A Neuroscientific Perspective: The Risk of Dependency That Extends to Interpersonal Relationships and Romance
The impact of generative AI extends beyond the business world and into the realms of human emotional regulation and communication.
- Data shows that approximately 17% of learners report “developing romantic feelings or psychological dependence” toward AI avatar teachers and assistants who consistently respond with acceptance and kindness, rather than always being critical of
people who empathize or become dependent on their avatars. - Avoiding Interpersonal Conflict and a Decline in Communication Skills: An increasing number of men are choosing to interact with AI—which responds according to their own preferences—rather than engaging in the “emotional compromise” and “acceptance of a partner’s imperfections (compromise)” required in the complex human relationships and romantic partnerships of
real life.
This cognitive distortion—the belief that “AI is easier than real people”—raises concerns that it may hinder the development of social skills necessary for understanding others’ feelings.
Conclusion: A Shift Toward “Human-Led Brain-Utilizing Design,” Not a Ban on AI
The challenge lies in creating designs that allow us to enjoy the convenience of AI without depriving humans of opportunities to think.
- Tool Redesign (Human-Centered Approach)

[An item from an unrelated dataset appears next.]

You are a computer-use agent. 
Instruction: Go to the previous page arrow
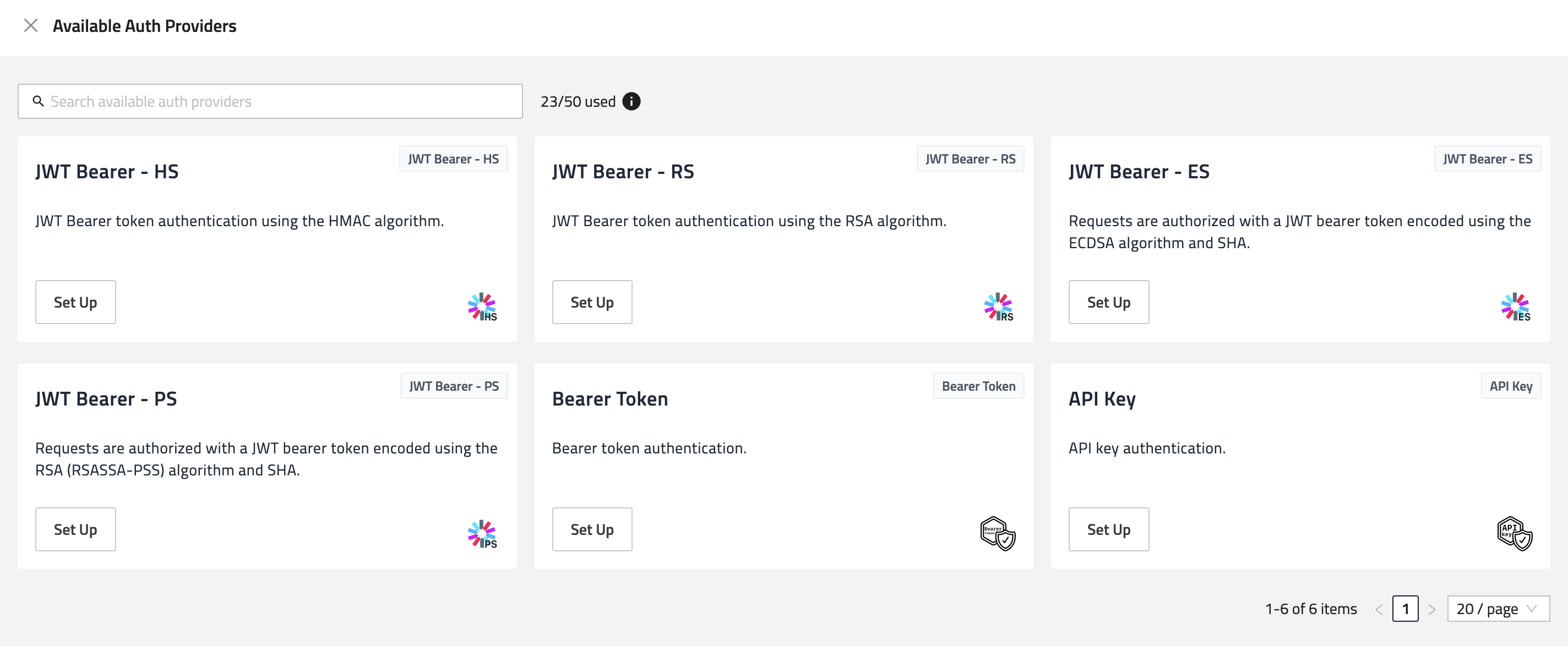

: Incorporating workflows that require human review and decision-making, rather than simply accepting AI output at face value. - A reform of human resources and training systems that evaluates not only the “completeness” of the
deliverables resulting from the thought process, but also the process of logical reasoning and hypothesis testing that leads to those results. - Strengthening Education and Training: Thoroughly implementing literacy education that promotes a metacognitive understanding of AI—not as an output
tool, but as a “subject for fact-checking and brainstorming (a ‘liar friend’).”
Summary of Key Points
- While AI is extremely useful for improving operational efficiency, relying on it entirely for thinking can diminish human language skills and cognitive abilities.
- The use of AI in communication undermines interpersonal trust and carries the risk of fostering dependency and a decline in interpersonal skills.
- The root cause of the “AI overreliance problem” that arises in the workplace lies not in the existence of the tools themselves, but in users’ lack of literacy and insufficient organizational training.
- Rather than simply banning AI, there is an urgent need to shift toward evaluation and task design that requires human “judgment of meaning and value.”